Each and every day, providers, law enforcement officers and I have to tell families in this state that they have to hang on and wait until something happens because there are no available psychiatric beds at any of the mental health hospitals across the state. We are in desperate need of long-term mental health, substance use and trauma integrated care with levels of stabilization that allow for sustainable successful recovery for those who most desperately deserve it. It is time that we share the truth about our broken system so that we can come together with those who can help us change it.

I’ve worked at the Portland Police Department for 11 years, first as the mental health police liaison through Opportunity Alliance, and now as the embedded behavioral health coordinator. We’ve made a commitment to following national best practices for responding to mental and behavioral health issues. We’ve also maintained a commitment to crisis intervention training. This means all of our officers receive 40 hours of mental health, substance use, trauma and resource training courses.
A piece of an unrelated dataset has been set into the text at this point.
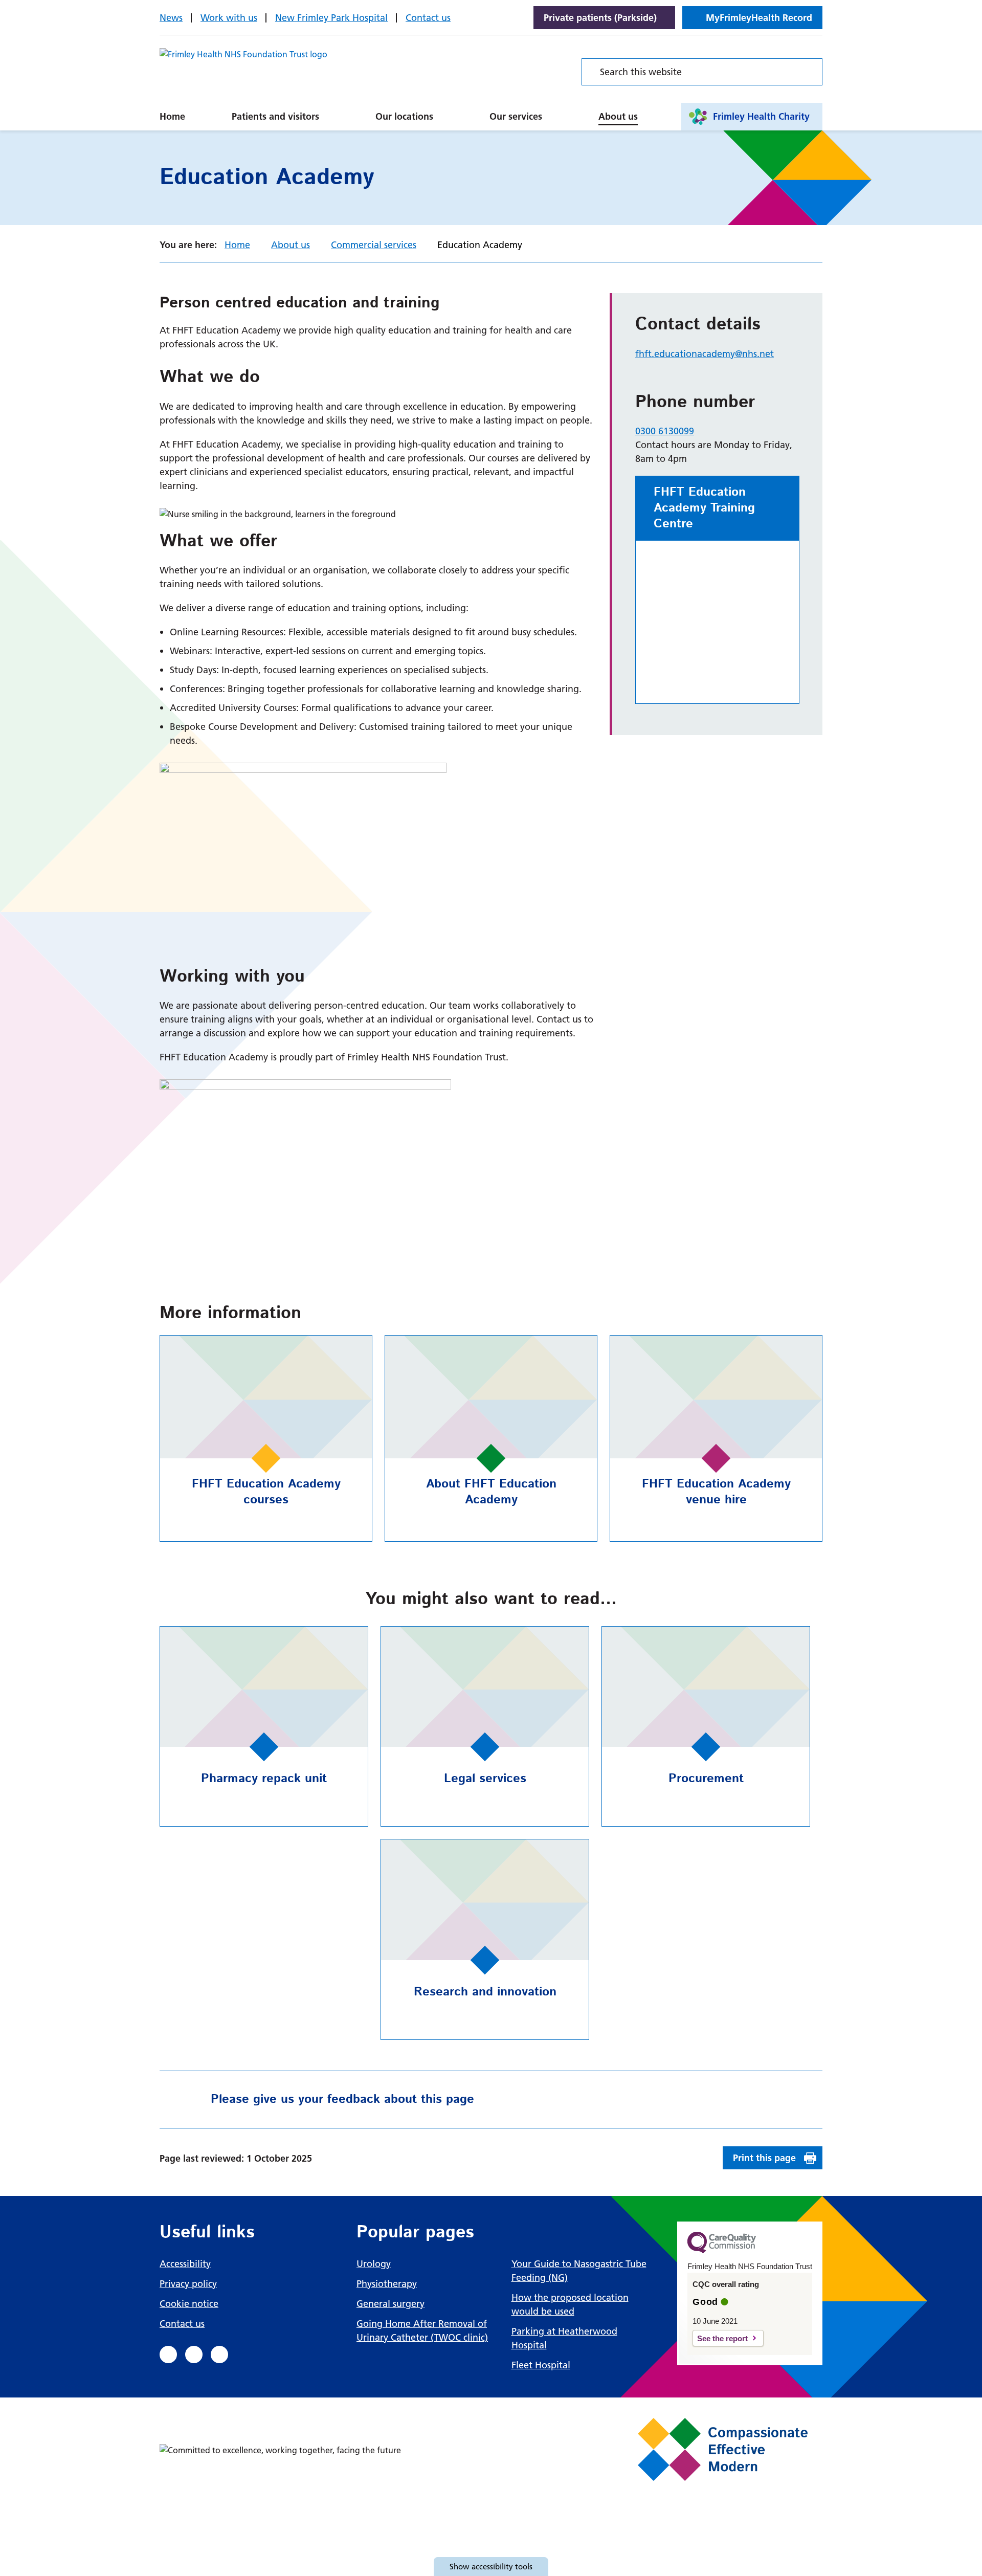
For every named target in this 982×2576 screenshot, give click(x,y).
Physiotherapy (386, 2284)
Every day, when all else fails, the final answer for too many people is to call the police. Our officers utilize their training to de-escalate situations and divert people with mental health issues from jail as often as possible. But far too often they are left with impossible situations where jail and emergency rooms are the only option. And even then, those are not real solutions, since too many leave as sick as they went in because of the lack of appropriate treatment options.
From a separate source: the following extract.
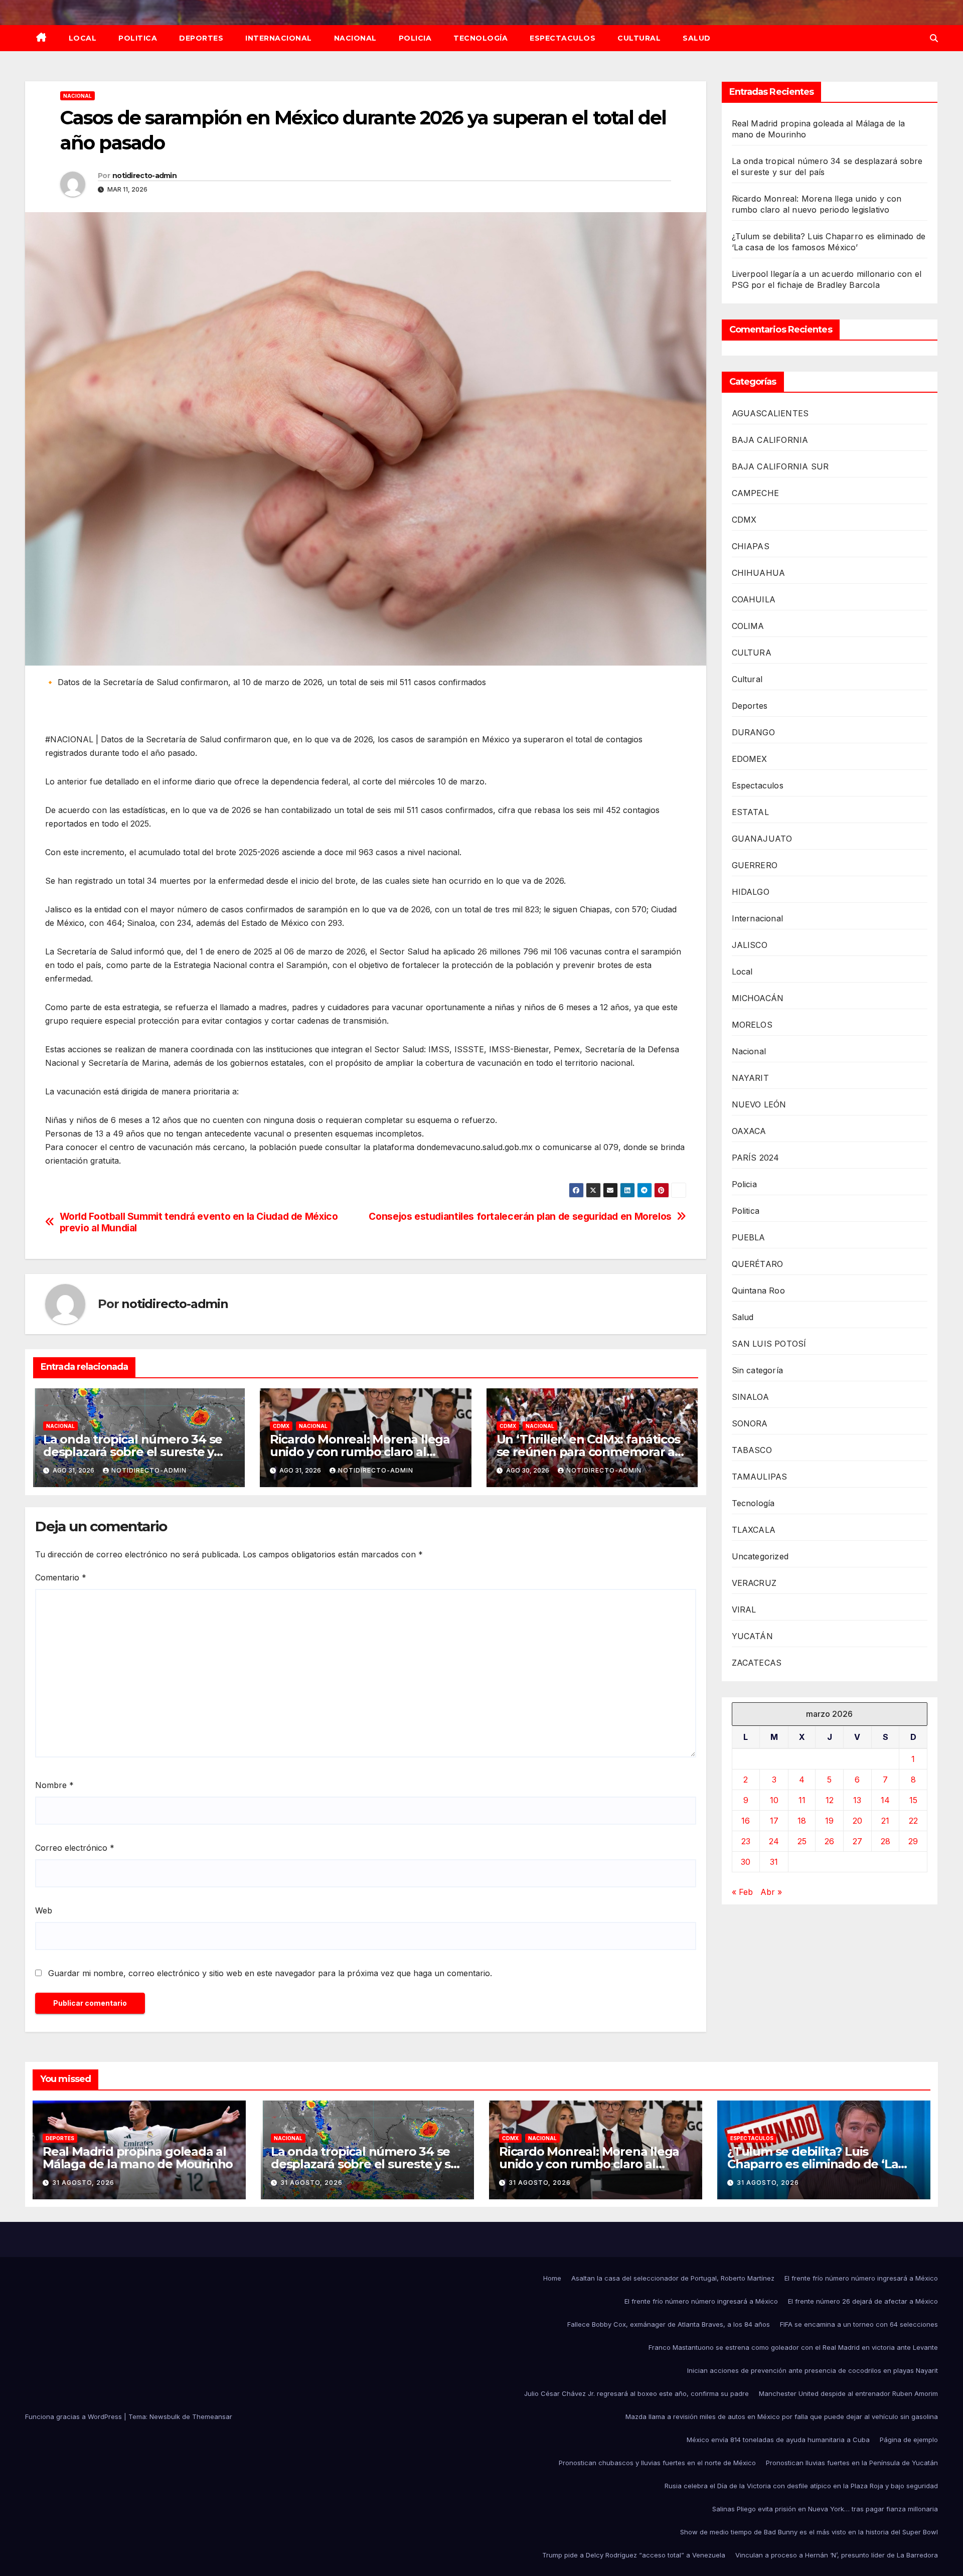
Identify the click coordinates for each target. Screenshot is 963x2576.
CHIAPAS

Despite our commitment to creating the most effective and efficient responses to those in crisis, and exhausting all means to collaborate with our community to assist those in crisis, the limitations of the mental health and substance use systems continue to stymie us. Currently, state laws force the system to be reactive, waiting until one who is resistant to treatment becomes an imminent and substantial risk to self or others before treatment options are available. This process of waiting until one becomes so sick that they are unsafe is unacceptable. People with mental and behavioral health issues and their families should not have to suffer in silence just hoping and praying that nothing horrific happens until they can receive care. Or worse, that something bad does happen so they can finally access the treatment they deserve.

We can change this. But it will take a well-funded, collaborative approach. Our system needs more effective, efficient, compassionate and cost-effective streamlined treatment options to decrease safety risks for the individual, their families, the professionals attempting to support and intervene, the responding officers and the community at large. In 2010, we were one of six agencies nationally recognized by the Department of Justice’s Bureau of Justice Assistance and Council of State Governments for our law enforcement and mental health collaboration.
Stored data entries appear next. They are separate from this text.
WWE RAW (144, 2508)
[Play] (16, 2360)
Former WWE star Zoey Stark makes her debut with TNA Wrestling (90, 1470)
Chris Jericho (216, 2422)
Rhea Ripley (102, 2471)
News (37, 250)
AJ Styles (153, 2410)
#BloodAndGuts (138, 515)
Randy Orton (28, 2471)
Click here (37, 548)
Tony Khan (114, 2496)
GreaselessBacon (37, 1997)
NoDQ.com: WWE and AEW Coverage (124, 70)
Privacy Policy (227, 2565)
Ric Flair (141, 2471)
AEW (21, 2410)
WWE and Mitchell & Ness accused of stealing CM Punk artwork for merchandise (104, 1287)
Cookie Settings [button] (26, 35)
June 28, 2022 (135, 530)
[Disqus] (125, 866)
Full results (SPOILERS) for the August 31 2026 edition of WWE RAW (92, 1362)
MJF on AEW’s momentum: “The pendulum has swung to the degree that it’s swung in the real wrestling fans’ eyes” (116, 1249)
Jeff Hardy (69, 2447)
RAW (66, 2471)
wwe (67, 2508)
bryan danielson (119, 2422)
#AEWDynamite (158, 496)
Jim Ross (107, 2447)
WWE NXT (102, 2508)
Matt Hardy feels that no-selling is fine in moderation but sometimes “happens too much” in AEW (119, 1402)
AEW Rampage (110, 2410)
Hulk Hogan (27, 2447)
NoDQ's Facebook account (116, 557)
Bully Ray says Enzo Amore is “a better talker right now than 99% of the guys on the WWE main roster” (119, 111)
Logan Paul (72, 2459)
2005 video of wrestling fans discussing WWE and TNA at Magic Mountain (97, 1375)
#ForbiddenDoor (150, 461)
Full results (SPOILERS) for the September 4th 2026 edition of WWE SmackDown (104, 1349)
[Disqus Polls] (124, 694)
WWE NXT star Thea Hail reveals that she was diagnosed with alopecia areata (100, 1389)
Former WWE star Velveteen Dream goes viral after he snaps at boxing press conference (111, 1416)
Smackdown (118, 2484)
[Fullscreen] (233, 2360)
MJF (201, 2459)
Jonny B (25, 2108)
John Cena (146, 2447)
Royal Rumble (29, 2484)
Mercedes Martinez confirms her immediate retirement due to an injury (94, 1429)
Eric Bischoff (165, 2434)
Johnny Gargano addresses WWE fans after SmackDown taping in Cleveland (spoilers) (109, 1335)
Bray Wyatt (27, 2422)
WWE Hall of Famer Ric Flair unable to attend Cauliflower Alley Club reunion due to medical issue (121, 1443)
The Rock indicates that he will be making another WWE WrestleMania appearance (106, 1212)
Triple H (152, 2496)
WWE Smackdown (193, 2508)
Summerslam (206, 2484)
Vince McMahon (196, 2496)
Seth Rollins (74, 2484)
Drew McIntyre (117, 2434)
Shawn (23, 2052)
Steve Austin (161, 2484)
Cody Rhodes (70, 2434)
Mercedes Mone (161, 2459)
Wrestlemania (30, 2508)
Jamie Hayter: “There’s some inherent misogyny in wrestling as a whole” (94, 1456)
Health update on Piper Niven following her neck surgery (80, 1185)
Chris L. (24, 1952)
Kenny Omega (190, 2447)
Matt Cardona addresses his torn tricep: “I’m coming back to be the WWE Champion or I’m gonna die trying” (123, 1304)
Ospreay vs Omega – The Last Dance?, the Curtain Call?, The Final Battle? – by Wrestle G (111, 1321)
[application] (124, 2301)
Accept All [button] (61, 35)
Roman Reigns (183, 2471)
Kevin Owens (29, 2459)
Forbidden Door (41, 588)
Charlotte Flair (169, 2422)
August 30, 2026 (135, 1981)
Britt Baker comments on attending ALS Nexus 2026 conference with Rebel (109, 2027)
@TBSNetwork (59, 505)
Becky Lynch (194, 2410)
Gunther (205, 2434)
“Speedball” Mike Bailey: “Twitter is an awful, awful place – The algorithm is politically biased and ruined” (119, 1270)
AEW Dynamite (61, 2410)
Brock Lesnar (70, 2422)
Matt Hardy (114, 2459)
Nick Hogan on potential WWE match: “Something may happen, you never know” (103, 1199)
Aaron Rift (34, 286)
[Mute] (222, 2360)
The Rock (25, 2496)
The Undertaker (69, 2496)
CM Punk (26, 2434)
Through this effort, we’ve partnered with local hospitals, inpatient and outpatient professionals and agencies, jail staff, the Cumberland County District Attorney’s Office and various other partners. Over the next year, we plan to reconvene our partners and identify in detail the areas in need of change, while identifying and creating funding opportunities to support these changes. This process will require the support of all in the community and state, not just those directly affected personally or professionally. Ultimately, we know our community needs more psychiatric bed availability and accessibility to allow for more appropriate levels of treatment and lengths of stays. Nationally proven diversion centers that act as a one-stop shop provide crisis relief with a safe, lower level of care than the emergency room and have been shown to be more cost-effective, with better outcomes for clients. We must create paths to proactively provide treatment, especially to those who may be resistant because of the effects of symptoms of severe and persistent mental illness.

Unfortunately, those who are uninsured have even more limitations, and we have lost funding opportunities by not expanding Medicaid. Our clients need us all to fight for their rights to all aspects of treatment. People are dying every day — and officers, families and the community at large are more at risk each day we don’t fix the system.

Jo Freedman is behavioral health coordinator for the Portland Police Department.